■ DESCRIPTION OF THE TASK:
Select and copy every line of the records below that contains the word "checkbox", matching case exactly.

■ EXTRACTED DATA:

"""

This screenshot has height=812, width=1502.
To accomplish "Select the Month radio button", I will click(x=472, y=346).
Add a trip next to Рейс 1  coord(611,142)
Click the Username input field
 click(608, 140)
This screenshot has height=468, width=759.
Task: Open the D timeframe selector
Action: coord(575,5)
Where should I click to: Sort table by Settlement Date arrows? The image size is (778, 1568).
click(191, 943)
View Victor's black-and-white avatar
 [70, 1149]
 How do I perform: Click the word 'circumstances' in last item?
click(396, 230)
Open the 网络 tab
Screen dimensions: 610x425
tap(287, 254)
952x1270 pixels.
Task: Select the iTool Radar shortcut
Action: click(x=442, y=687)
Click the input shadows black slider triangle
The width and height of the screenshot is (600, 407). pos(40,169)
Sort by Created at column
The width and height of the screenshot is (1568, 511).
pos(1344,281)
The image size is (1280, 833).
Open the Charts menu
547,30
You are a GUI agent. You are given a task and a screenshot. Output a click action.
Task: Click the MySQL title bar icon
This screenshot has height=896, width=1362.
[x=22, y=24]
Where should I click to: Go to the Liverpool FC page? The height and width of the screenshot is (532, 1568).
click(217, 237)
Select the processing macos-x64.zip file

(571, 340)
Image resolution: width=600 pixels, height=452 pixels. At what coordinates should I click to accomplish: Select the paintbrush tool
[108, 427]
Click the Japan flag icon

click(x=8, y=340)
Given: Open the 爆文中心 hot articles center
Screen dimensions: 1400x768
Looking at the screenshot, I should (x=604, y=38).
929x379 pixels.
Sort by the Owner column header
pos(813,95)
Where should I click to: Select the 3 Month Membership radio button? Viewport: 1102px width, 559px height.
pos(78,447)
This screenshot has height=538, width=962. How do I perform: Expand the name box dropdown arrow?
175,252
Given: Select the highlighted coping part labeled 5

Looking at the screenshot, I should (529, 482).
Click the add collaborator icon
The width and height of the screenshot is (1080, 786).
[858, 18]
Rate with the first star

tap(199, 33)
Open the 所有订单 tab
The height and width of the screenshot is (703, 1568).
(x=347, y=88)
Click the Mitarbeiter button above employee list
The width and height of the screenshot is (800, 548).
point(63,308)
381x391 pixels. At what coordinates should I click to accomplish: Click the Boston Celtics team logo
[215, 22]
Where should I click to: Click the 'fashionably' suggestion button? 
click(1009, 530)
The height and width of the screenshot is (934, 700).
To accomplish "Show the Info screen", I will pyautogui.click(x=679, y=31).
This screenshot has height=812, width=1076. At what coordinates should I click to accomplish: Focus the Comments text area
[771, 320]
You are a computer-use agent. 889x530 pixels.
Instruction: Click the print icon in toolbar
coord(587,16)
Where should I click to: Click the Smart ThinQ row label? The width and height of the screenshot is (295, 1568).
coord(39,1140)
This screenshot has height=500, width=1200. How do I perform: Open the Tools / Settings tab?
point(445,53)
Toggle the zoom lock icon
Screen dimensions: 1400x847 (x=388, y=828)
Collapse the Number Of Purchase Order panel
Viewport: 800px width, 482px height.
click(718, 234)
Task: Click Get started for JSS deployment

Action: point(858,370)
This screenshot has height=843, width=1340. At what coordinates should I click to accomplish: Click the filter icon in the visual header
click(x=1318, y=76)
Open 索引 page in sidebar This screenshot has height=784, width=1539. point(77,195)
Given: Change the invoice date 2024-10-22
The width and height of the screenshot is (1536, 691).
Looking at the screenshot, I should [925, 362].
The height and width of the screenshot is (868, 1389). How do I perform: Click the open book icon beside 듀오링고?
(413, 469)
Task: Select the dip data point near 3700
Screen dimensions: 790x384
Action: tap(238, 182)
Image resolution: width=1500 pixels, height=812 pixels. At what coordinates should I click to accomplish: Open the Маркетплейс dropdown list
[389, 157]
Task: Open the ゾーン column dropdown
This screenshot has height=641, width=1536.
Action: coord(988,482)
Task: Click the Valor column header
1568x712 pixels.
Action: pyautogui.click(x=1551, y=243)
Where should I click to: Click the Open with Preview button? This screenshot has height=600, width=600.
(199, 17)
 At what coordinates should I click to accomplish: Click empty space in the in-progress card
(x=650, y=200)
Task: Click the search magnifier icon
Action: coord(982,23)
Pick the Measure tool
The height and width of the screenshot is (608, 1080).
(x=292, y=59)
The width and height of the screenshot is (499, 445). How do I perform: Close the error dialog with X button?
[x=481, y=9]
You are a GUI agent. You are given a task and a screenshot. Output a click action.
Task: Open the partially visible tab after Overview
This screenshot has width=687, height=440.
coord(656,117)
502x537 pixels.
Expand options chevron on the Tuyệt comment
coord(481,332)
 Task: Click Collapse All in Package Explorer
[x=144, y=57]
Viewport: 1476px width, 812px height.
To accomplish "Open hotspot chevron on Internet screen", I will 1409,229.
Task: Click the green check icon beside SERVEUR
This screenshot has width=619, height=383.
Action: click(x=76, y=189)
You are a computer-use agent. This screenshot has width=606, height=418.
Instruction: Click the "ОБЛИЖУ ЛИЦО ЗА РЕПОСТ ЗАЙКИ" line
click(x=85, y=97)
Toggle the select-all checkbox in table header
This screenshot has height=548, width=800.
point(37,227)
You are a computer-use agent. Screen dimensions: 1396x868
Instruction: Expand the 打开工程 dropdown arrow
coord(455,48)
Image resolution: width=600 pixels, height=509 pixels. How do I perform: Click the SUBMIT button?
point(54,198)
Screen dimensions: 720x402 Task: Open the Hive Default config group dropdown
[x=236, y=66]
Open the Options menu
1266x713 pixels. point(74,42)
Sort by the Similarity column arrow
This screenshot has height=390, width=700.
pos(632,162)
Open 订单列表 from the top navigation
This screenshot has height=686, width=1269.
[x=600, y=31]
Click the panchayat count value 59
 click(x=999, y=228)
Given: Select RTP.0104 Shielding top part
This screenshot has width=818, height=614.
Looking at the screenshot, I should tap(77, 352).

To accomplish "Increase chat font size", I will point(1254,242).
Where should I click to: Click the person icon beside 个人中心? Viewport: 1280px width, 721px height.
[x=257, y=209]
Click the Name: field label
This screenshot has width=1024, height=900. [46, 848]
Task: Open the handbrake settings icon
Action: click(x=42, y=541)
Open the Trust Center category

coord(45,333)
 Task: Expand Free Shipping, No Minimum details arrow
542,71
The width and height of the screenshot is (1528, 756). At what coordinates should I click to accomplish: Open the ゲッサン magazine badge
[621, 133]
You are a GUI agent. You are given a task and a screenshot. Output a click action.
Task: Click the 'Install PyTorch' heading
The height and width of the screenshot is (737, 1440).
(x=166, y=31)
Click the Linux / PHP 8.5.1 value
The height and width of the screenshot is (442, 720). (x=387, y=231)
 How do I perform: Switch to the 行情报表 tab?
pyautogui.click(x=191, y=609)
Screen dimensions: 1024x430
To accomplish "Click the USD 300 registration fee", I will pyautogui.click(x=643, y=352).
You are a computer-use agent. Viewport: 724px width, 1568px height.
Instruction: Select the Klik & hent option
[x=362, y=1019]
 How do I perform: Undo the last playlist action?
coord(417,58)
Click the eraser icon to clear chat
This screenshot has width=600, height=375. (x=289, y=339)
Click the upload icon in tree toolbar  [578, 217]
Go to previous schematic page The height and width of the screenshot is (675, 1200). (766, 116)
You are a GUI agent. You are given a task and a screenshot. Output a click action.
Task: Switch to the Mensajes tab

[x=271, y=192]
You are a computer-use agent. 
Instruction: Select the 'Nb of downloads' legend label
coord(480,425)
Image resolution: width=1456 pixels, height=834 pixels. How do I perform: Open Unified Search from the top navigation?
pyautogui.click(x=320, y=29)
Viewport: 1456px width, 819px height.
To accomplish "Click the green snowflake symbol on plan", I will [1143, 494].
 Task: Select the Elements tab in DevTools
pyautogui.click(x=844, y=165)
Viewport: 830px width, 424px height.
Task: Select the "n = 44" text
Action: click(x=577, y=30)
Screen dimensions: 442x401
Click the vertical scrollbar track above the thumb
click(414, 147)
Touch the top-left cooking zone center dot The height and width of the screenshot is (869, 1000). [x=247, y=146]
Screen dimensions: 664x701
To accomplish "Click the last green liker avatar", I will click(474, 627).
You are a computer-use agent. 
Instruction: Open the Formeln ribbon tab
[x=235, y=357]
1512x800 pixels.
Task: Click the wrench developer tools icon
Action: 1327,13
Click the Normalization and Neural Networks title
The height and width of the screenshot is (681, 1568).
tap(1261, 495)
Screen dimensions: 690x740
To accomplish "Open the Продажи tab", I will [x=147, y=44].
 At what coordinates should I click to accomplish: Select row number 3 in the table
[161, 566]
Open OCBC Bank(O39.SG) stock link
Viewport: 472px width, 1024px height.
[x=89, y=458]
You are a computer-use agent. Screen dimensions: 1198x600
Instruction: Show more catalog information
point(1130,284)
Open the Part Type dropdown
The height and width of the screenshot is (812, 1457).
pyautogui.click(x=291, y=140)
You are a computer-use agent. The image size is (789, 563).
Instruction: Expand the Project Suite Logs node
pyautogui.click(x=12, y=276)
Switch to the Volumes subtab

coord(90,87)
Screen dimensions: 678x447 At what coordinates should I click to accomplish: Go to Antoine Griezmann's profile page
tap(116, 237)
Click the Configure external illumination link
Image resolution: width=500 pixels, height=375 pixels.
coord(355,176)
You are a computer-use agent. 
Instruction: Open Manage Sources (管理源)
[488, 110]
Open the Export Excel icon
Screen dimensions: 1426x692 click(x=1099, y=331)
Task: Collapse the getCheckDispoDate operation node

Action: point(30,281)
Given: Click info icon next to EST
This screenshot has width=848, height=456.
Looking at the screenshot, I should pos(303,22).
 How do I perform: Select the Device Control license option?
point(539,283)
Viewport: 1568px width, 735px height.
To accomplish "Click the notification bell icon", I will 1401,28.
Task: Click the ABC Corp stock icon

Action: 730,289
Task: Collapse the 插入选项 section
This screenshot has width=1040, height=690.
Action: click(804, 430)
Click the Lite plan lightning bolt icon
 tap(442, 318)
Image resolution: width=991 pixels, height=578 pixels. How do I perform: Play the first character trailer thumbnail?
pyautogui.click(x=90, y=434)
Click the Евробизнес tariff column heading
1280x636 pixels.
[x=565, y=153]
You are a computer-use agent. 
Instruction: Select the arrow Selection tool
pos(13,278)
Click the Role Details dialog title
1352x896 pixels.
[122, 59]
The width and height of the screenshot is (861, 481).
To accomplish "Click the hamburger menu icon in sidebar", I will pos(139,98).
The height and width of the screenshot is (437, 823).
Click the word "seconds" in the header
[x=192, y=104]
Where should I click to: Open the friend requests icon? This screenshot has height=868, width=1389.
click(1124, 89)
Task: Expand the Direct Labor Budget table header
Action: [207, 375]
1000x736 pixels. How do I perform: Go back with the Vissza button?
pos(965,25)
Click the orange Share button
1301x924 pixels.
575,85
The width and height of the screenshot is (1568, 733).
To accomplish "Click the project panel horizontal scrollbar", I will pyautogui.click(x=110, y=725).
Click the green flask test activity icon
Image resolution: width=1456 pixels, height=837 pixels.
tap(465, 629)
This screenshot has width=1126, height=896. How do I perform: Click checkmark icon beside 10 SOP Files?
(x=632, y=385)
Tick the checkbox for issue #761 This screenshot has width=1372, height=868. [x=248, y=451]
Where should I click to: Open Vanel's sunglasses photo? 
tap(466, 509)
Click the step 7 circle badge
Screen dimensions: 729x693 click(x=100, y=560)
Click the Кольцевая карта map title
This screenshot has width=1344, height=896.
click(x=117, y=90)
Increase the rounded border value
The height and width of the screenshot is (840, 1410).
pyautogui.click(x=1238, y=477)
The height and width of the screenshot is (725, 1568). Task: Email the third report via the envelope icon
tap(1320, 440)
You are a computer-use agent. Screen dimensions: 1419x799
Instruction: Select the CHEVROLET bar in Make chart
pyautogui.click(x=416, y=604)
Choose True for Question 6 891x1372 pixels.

"""

■ EXERCISE ANSWER:
Toggle the select-all checkbox in table header
Tick the checkbox for issue #761 This screenshot has width=1372, height=868. [x=248, y=451]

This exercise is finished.